De arribistas trampeadores y devotos hurtacepillos andamos sobrados, ni qué decir de sobornadores de postín, de fingidores profesionales y de artistas del donde dije digo, digo Diego. El ADN de nuestro país lo forman dos cadenas de pícaros y ladrones que de cuando en cuando se saltan un eslavón y dan cabida a un ciudadano justo.

Estoy exagerando, no me entiendan mal, aunque a ver quién al comer ficha, pudiendo contar veintiuno se pone medalla en pecho por quedarse en contar veinte. Que aquí ya nos conocemos todos y nuestro juego nacional es el mus, ése de mentir por señas.
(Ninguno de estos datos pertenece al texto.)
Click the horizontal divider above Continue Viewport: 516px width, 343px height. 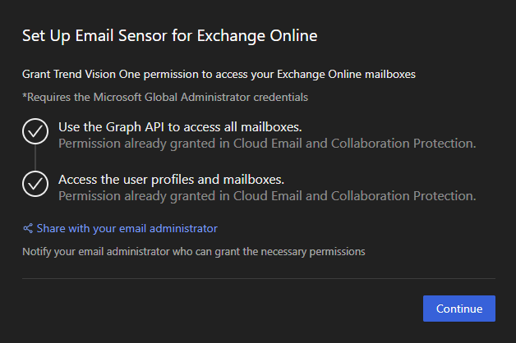click(258, 278)
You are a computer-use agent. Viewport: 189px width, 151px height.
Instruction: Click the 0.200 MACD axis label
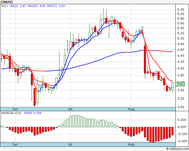182,120
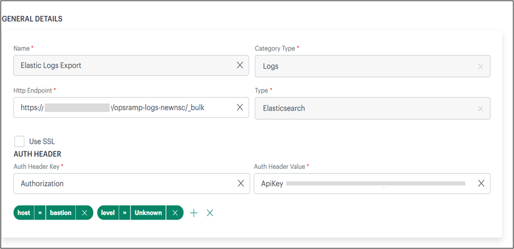Open the Category Type dropdown
This screenshot has height=249, width=514.
(x=364, y=66)
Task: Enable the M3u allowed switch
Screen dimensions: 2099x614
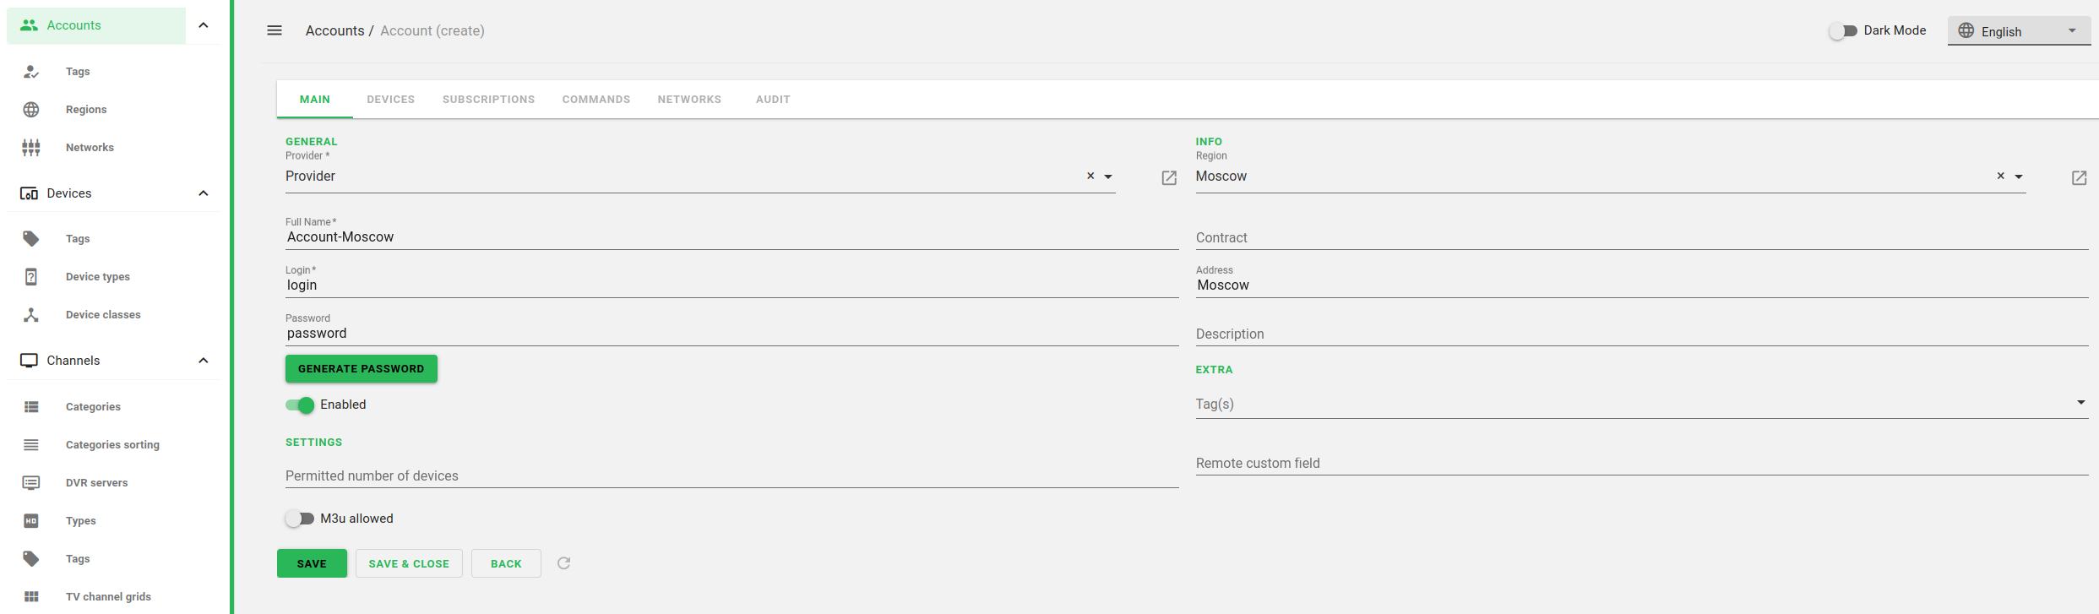Action: 300,519
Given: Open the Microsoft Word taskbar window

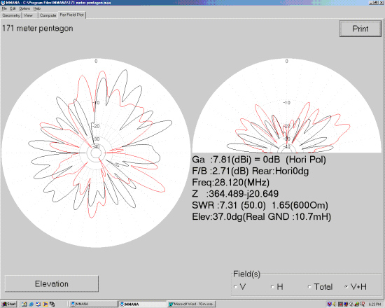Looking at the screenshot, I should click(192, 304).
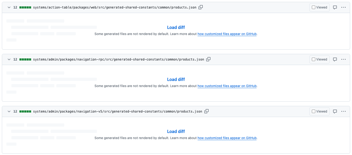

Sin embargo estoy seguro que en algún lugar de España, quizá escondido o muy buen disimulado, hay un político más afín a libros de caballerías que de picaresca. Lo que pasa es que le debe dar vergüenza asomar la cabeza, ha de sentirse como el patito feo entre tanto cisne de cuello alto y bolsillo lleno.

Pero todo tiene un lado bueno, créanme, y ahora estamos asistiendo a un resurgir también de la importancia del lenguaje, de la semántica y de los requiebros del vocabulario. En otras palabras, cómo no decir lo que no hay que decir, y que parezca que se ha dicho algo.

Los esfuerzos de los políticos en este campo es como de triatlon intenso, no debe ser fácil escapar en cada declaración por la gatera. Y qué decir de los periódicos, intentando no pillarse los dedos al escribir lo que no pueden probar. Total, un lío divertido para disfrutar del poder mágico de las palabras.

Lo que nada tiene de divertido es el contenido. Esa conjunción espacio temporal de democracia y picaresca en la que las leyes y las palabras se utilizan para encumbrar y enriquecer a nuevos pícaros, esta vez profesionales.

La última, la de todo lo que se ha dicho es falso, salvo alguna cosa, no se le hubiera ocurrido ni a Quevedo.